Внимательнее смотрел себе под ноги и Матвей. Не сворачивая с твердого, по науке деда Демьяна — нет грибов на дороге, нет их и в лесу,— наскочил на первого, начал кружить и выкружил еще пят­надцать. И были они все здоровые, крепкие, один в одного, от пат­риарха, позеленевшего уже снизу, до белоголовика, только что выторкнувшёгося из земли, только-только раздвинувшего лобастой голо­вой сивец. Срезал шестнадцать, нашел и еще один, семнадцатый. Но с этим семнадцатым ему не повезло, оказался он уродцем. Ножка крепкая и белая, что кость, и тянулась она вверх, росла, хотя сам бо­ровик был без шляпки, без головы. Шляпка была развалена надвое травой, сивцом, уже подгнившая, вялая, лежала у высившейся над ней, словно обелиск, ножки. И Матвей застыл над этой ножкой, уж очень хотелось ему взять семнадцатого, словно никогда в жизни не брал и в глаза не видел их. Он опустился перед грибом на колени, тронул тонкие нити сивца, сплевшегося над ним. Трава была напря­жена и упруга, как струна, и остра она была.
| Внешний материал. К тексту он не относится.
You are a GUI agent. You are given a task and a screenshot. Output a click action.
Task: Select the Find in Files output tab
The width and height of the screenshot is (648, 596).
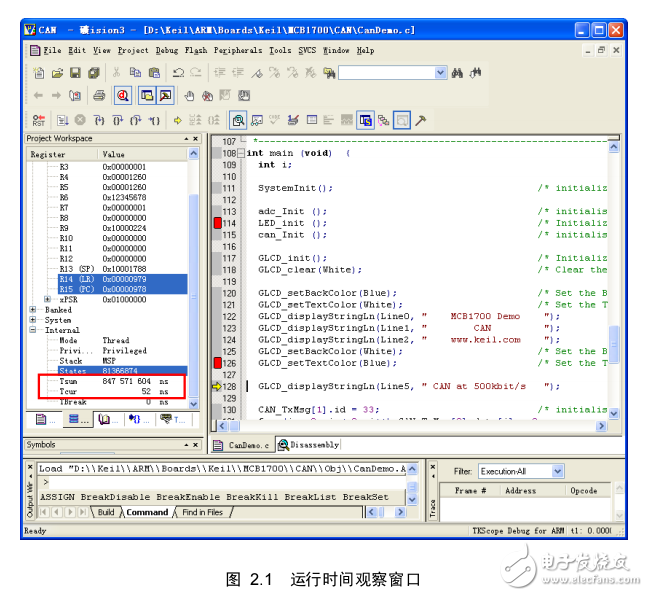202,513
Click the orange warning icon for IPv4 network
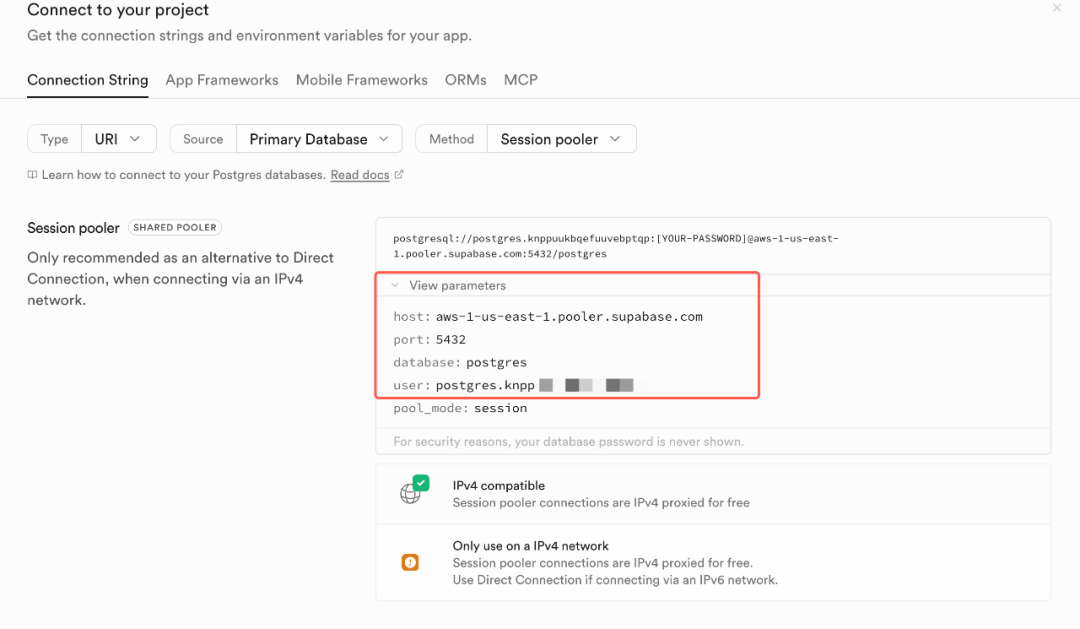 (410, 562)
— Что ж ты, николайчик,— сказал Матвей,— куда ты так торо­пился?

Да, торопыгой, по всему, был его боровичок, под майским щедрым солнцем грибница разбухла, наверное, на этом князьборском ляде и начала нетерпеливо разрешаться. Этот его боровичок ни о чем другом не думал, только быстрее бы на свет, соков хватает, тепла хватает, грибница древняя, сильная, и нога у боровика прочная, твердо стоит на земле. Вот на эту твердость и стойкость и понадеялся гриб, кинул­ся сломя голову в рост и потерял голову. Потерял и не заметил, про­должая расти, хотя уже и бесполезно.
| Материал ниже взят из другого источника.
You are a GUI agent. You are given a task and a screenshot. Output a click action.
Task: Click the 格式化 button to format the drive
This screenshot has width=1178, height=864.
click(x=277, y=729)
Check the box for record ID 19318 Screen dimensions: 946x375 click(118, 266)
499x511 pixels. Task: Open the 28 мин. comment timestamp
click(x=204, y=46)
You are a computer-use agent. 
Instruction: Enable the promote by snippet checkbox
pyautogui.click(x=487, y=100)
Матвей принялся вместе с корнями рвать траву, где рос безголо­вый его гриб. Вырвал сивец и, повинуясь кому-то неизвестному в се­бе, скорее даже, не в себе, а стоящему за его спиной и повелеваю­щему сейчас им, ореховой палкой начал ковырять землю и доковырялся до чего-то живого, упругого. И где той же палкой, где пальцами стал обкапывать это живое осторожно, не торопясь, словно снимал мину, разминировал лядо. И то, что он выдрал из земли, взял в руки, было похоже на мину, такое же тарелкоподобное и опасное, ни с чем, что до этого приходилось видеть Матвею, несхожее. Оно было живое. Это Матвей чувствовал, хотя ни тепла, ни тока жизни в том, что он держал в руках, не ощущалось. Жар и ток исходили от него, от Мат­вея, горячий туман застилал ему глаза, и крик был в нем внутри, го­рестный крик сдавил воспалившееся от внутреннего жара горло. Но кричал не только он, Матвей, кричало Оно, то, что было в его руках, горько плакало ребенком, потерявшим мать.

— Э, хлопча, что ж ты натворил? — дед Демьян со страхом и осу­ждением смотрел на Матвея.— Три года теперь можешь не ходить в лес.
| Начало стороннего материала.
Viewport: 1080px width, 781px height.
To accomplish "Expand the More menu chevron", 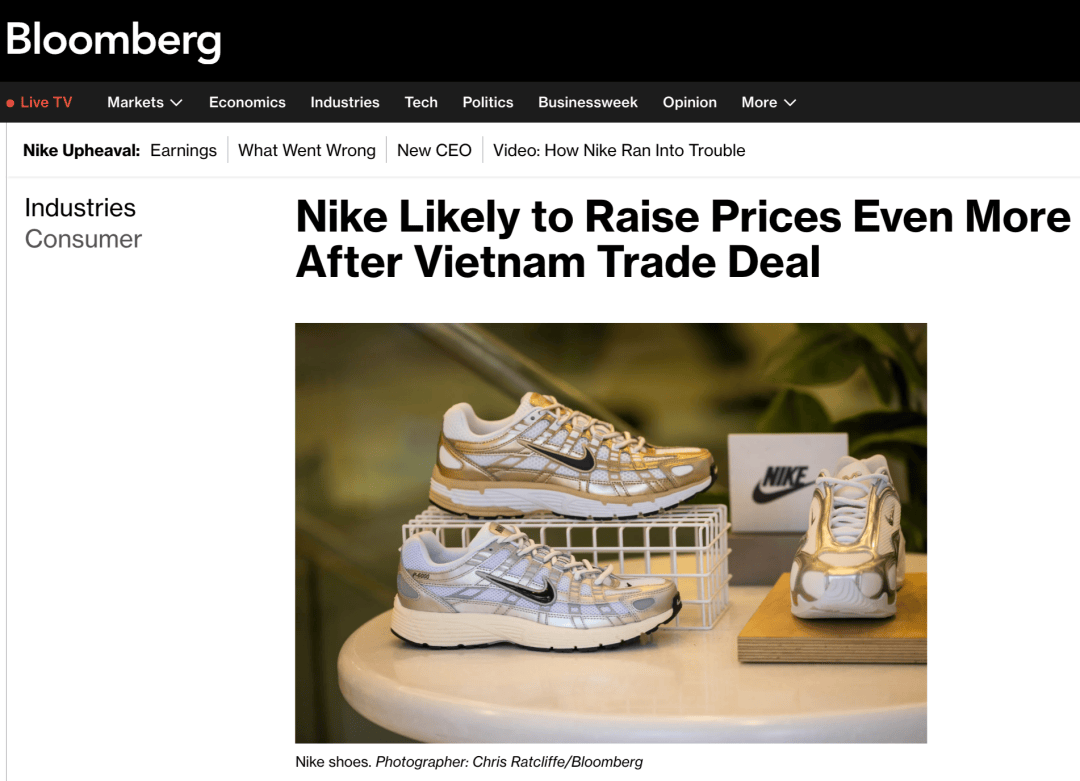I will [790, 103].
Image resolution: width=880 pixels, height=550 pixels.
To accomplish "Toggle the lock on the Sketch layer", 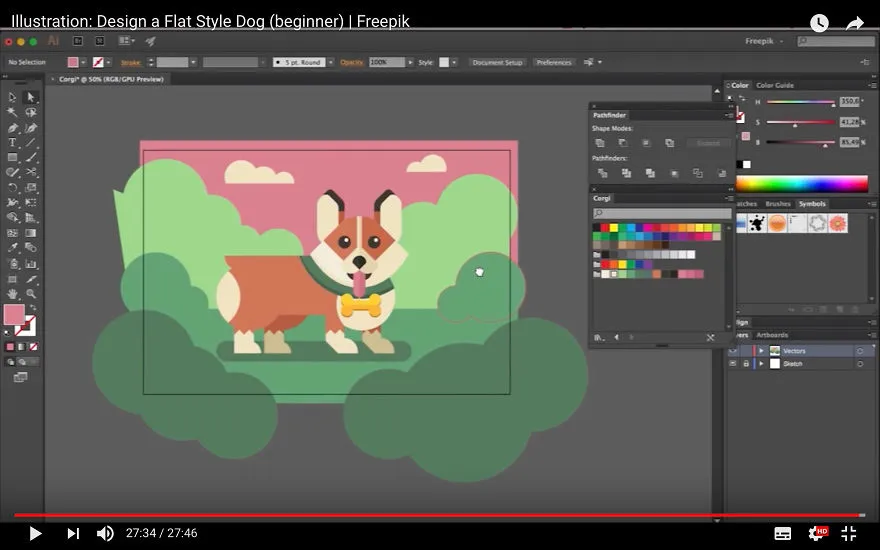I will [746, 364].
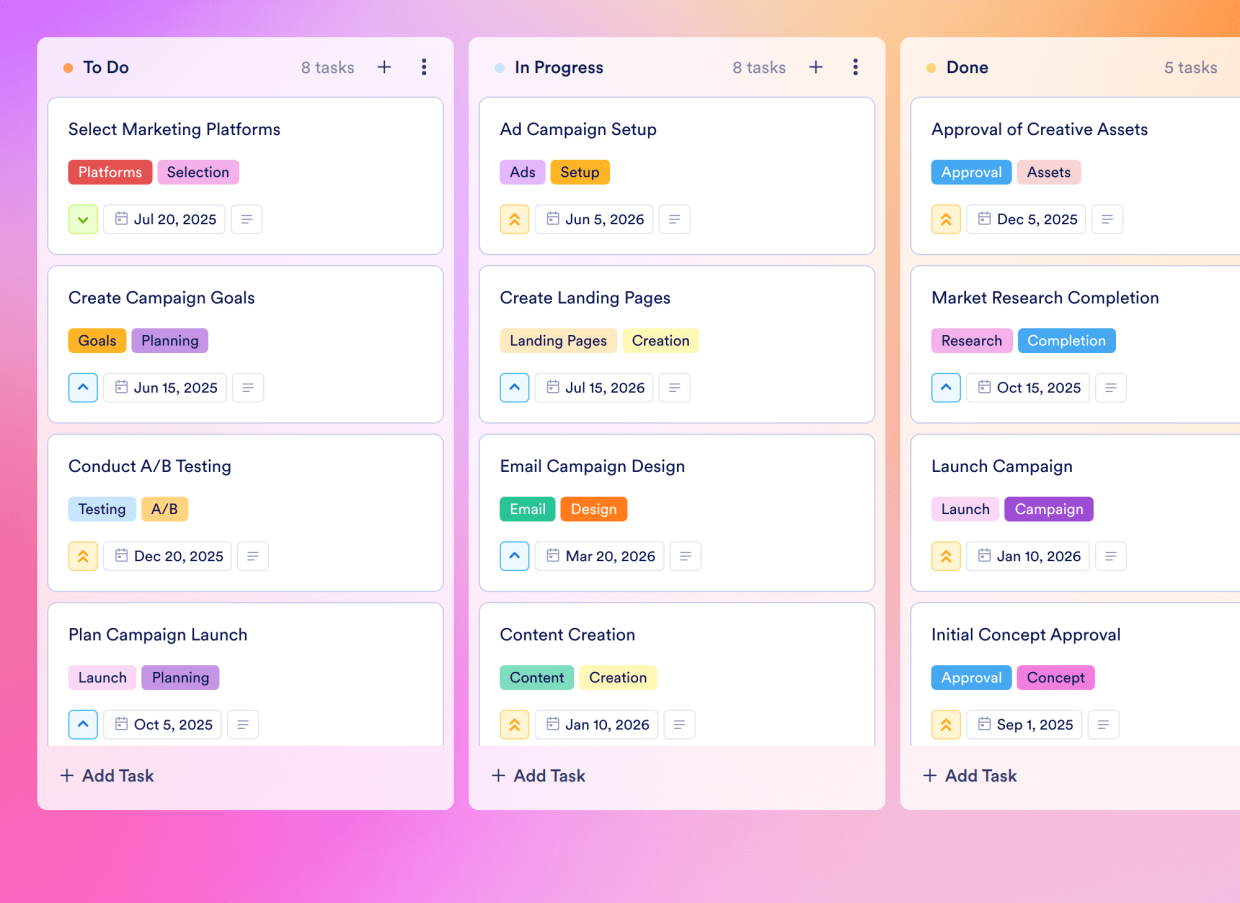Open the kebab menu on the In Progress column
The width and height of the screenshot is (1240, 903).
click(856, 67)
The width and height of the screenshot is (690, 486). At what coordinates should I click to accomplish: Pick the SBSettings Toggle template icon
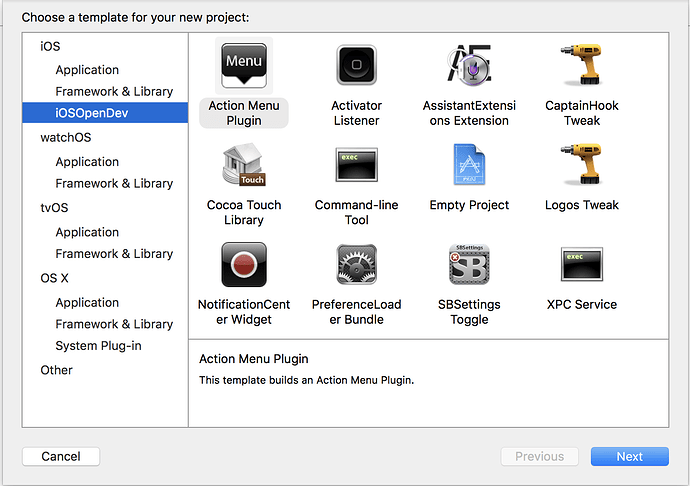469,264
— Почему не ходить? Что это? Кто это?

— Грибница, внучек. Матерь всех грибов.

— Все, Матвей, все. Решено и заметано,— к ним сквозь орешник ломился Шахрай с полной шапкой боровиков.— Что же раньше такие места скрывал? Неделя, целая неделя потеряна...

— Он грибницу порушил,— сказал дед Демьян.

— Э, грибница. Тут житница будет. Начинаем, Матвей?

Матвей поднялся, положил грибницу на траву.

— Начинаем,— сказал он.

Ждите, вам ответят

Матвей шел по городу пешком. Торопиться ему было не к кому и некуда. Никто его не ждал ни там, на Полесье, в Князьборе, ни здесь. И тут, и там он был чужим. Но здесь, в городе, эта чуждость не была такой острой. Люди, хоть их было много, пребывали в своем привыч­ном, городском. Не веяло укором и от деревьев, каштанов и лип, ухо­женных, сытых, под уличными цветными фонарями едва-едва сохра­нявших память о лесе. В улицах, в людях и автомобилях, текущих, словно скользящих по воде мимо него, в вечерней праздничности и яркости, одновременно открытой и сокрытой городской жизни было для Матвея что-то давнее и доброе, хорошо знакомое ему, но уловить, что именно, никак не удавалось. Он и сам был еще весь в себе, весь в разговоре с Шахраем, в недавнем, неотступном от него прошлом, от которого никак не мог убежать, никак не мог взять разбега, чтобы нырнуть в глубь своей памяти и того доброго, откуда, быть может, брал свое начало этот вечерний город.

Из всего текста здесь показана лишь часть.